■ WHAT THE EXERCISE ASKS:
Every entry that follows is to be duplicated exactly.

[Stored items]
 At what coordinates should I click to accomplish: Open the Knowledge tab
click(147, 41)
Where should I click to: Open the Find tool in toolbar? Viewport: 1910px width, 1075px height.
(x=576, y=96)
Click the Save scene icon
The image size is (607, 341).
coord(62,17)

■ TASK RESULT:
 At what coordinates should I click to accomplish: Open the Knowledge tab
click(147, 41)
Where should I click to: Open the Find tool in toolbar? Viewport: 1910px width, 1075px height.
(x=576, y=96)
Click the Save scene icon
The image size is (607, 341).
coord(62,17)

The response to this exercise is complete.